A fazer:
• a. Indique se cada afirmação concorda com o texto sobre o capitalismo. Responda sim ou não e cite literalmente as palavras do texto que decidem: (i) o termo "capitalismo" foi criado por críticos do sistema; (ii) a expressão "o capitalista" surgiu depois do termo "capitalismo"; (iii) Nelson Rodrigues costumava dizer que toda unanimidade é burra.
• b. Prossiga com o texto sobre o capitalismo a partir da última frase apresentada.

CAPITALISMO XX.I
Sérgio
Besserman
Valor,
01/09/2012
O mundo moderno é muito complexo para ser reduzido a uma fórmula, uma
condenação ou uma solução. Deve ser observado sem arroubos de entusiasmo ou de
indignação“
Raymond Aron
É pouco provável
que antes da crise financeira de 2008 a proposta de analisar os novos rumos do
capitalismo fosse capaz de atrair público. Desde o fim dos anos 1980, depois da
queda do Muro de Berlim, o sucesso da economia capitalista globalizada, com a
incorporação da China transformada em nova locomotiva, não deixava dúvida: as
modernas economias de mercado eram incomparáveis na sua capacidade de criar
riqueza, estimular o progresso tecnológico e garantir o crescimento. Onde há
consenso, o debate, a análise, não desperta interesse. Toda unanimidade é
burra, costumava repetir Nelson Rodrigues. Mas não só as economias, também as
convicções são cíclicas.
O termo
“capitalismo” data do fim do século XIX. A expressão “o capitalista”, como
referência ao dono do capital, aparece antes, já no início do século XIX,
utilizada por autores como David Ricardo e outros, mas “o capitalismo”, como um
sistema de organização social e econômica, foi cunhado por seus críticos – o
mais famoso deles, evidentemente, sendo Karl Marx, em “O Capital”, de 1867.
Muitos outros, anarquistas e socialistas, como Pierre-Joseph Proudhon e Werner
Sombart, utilizaram o termo para definir uma forma de organização econômica e
social, em que a produção e a distribuição de bens e serviços são de
propriedade privada e têm fins lucrativos, ou seja, visam a acumulação de
capital.

Trecho dos dados:
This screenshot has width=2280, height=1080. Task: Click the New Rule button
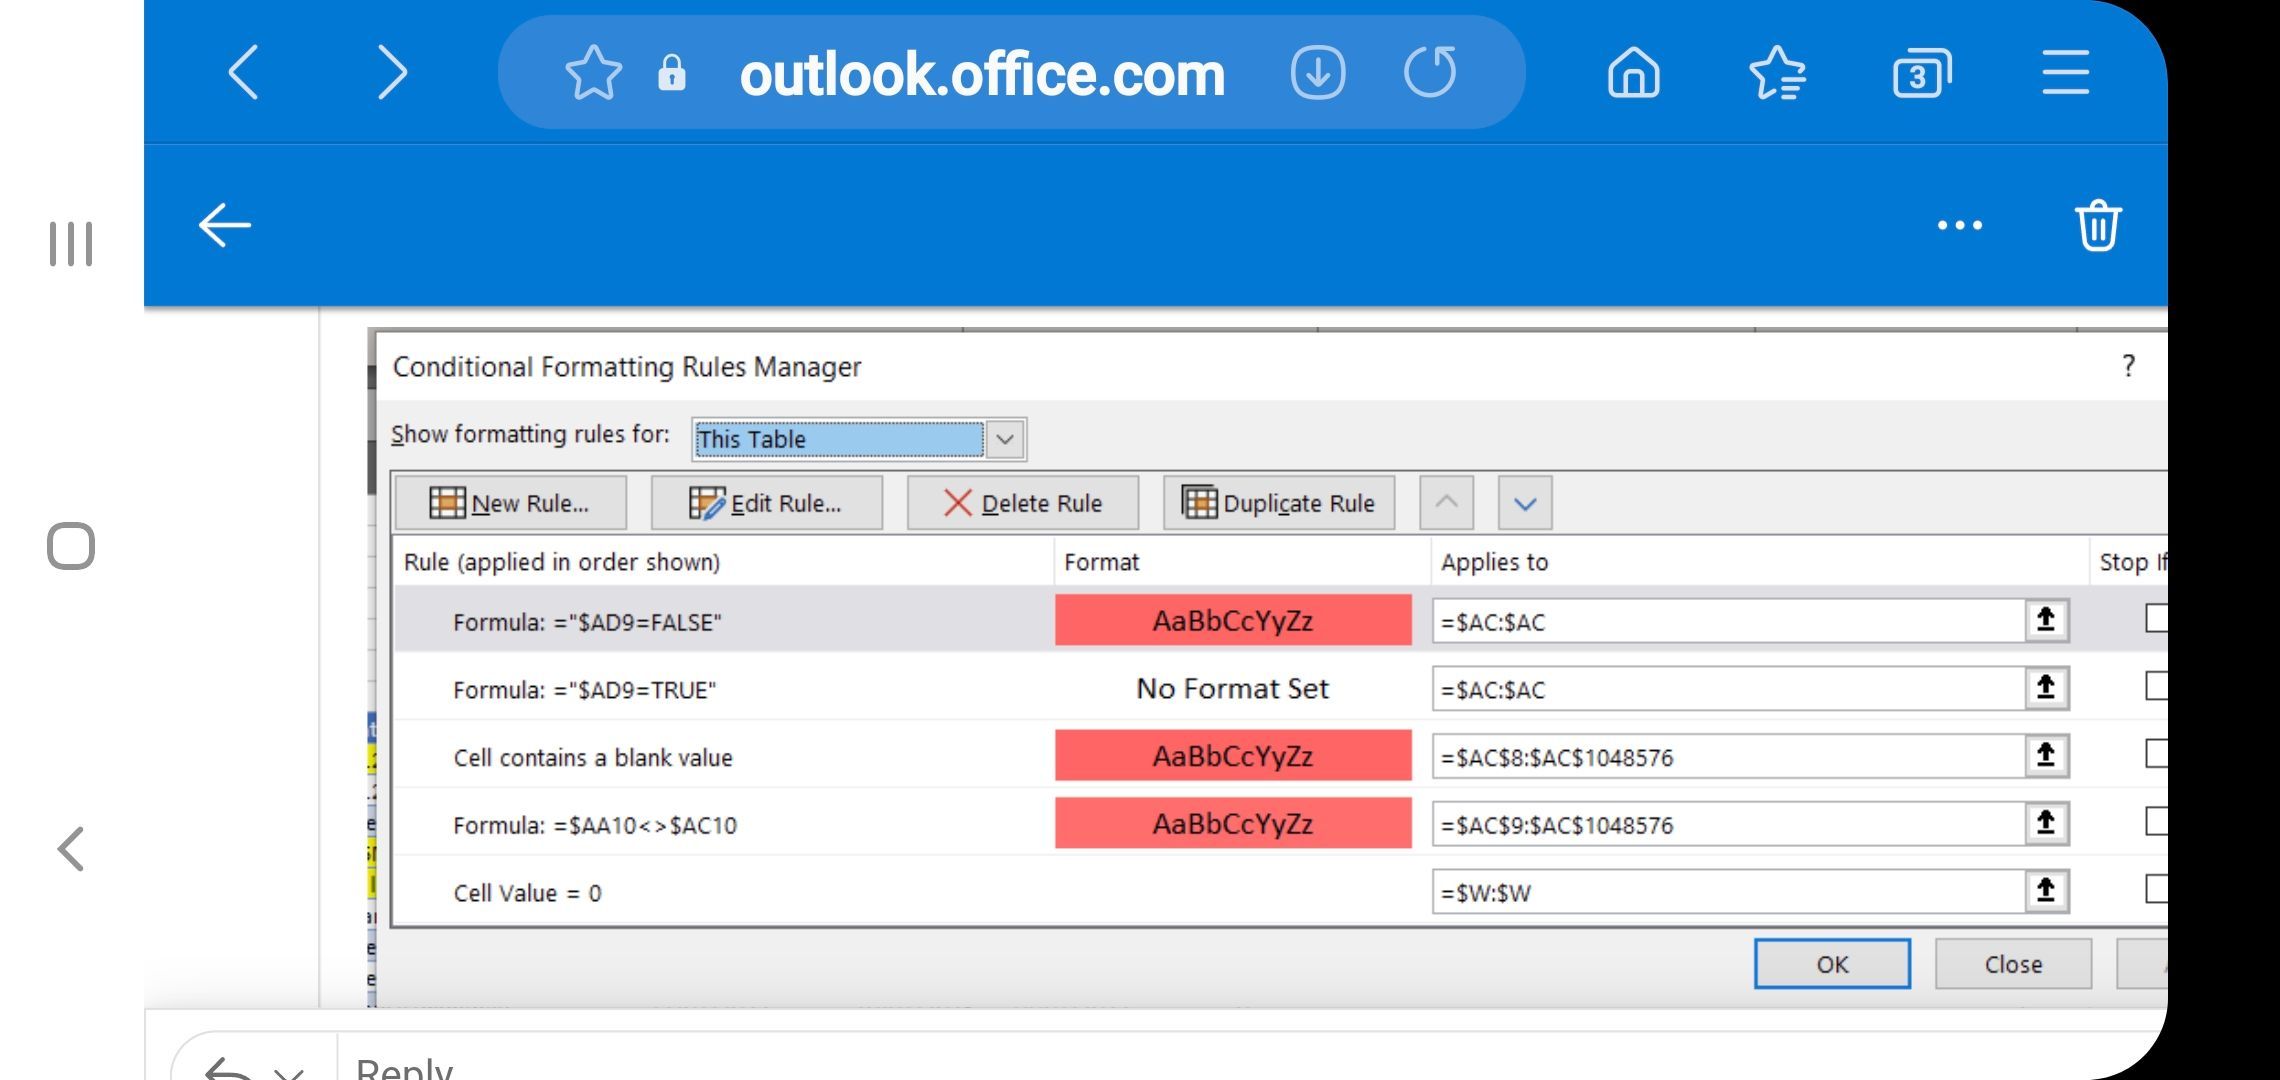click(510, 503)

Respostas por tarefa:
• a.
(i) Sim: "foi cunhado por seus críticos"
(ii) Não: "aparece antes, já no início do século XIX"
(iii) Sim: "Toda unanimidade é burra, costumava repetir Nelson Rodrigues"

• b.
O capitalismo,
em várias vertentes, é dominante no mundo ocidental, desde o fim do feudalismo
medieval. Inicialmente, sua versão primitiva, mercantilista, baseada no
comércio, foi estimulada pelas oportunidades que se abriram com o avanço da
navegação e as descobertas do Novo Mundo. Só com a Revolução Industrial do
século XIX, quando surge o mercado de trabalho assalariado, o capitalismo
adquire as características que seus críticos do fim daquele século – Marx,
sobretudo – lhe atribuem. O fato de o termo ter sido cunhado por seus críticos
lhe confere uma conotação negativa, atenuada ao longo do tempo, mas que ainda
hoje não deixa de suscitar polêmica.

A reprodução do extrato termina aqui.